Start of LISTED RECORDS
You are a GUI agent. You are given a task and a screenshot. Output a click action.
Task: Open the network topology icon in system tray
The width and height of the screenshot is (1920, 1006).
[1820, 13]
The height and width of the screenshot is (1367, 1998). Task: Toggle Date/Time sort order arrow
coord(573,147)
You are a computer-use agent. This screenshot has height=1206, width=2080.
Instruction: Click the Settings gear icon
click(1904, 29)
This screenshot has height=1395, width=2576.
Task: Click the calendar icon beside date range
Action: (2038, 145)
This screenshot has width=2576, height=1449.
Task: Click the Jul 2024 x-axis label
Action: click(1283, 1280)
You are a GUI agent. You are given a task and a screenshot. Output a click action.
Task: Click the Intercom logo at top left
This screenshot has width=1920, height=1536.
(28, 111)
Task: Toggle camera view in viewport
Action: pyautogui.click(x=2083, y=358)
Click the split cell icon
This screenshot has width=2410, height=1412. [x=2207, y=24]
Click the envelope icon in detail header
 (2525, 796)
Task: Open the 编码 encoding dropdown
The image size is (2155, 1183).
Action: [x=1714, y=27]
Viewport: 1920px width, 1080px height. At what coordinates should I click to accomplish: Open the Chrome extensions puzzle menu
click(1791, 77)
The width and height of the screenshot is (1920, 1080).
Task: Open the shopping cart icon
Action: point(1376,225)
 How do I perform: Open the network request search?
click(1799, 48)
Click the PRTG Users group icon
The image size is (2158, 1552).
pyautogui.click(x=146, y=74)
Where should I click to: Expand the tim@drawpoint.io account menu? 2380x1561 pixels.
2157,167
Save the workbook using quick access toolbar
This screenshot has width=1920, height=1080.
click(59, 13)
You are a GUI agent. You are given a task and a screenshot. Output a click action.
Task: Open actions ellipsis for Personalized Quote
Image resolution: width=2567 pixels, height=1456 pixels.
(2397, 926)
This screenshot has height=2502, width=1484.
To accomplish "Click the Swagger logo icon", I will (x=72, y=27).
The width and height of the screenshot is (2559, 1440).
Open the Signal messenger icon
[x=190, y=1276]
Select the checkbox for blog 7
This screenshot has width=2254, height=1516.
End of LISTED RECORDS
**WORK ORDER**
Find and copy each line of the material that holds the word "logo".

**OUTPUT OF THE EXERCISE**
Task: Click the Intercom logo at top left
To accomplish "Click the Swagger logo icon", I will (x=72, y=27).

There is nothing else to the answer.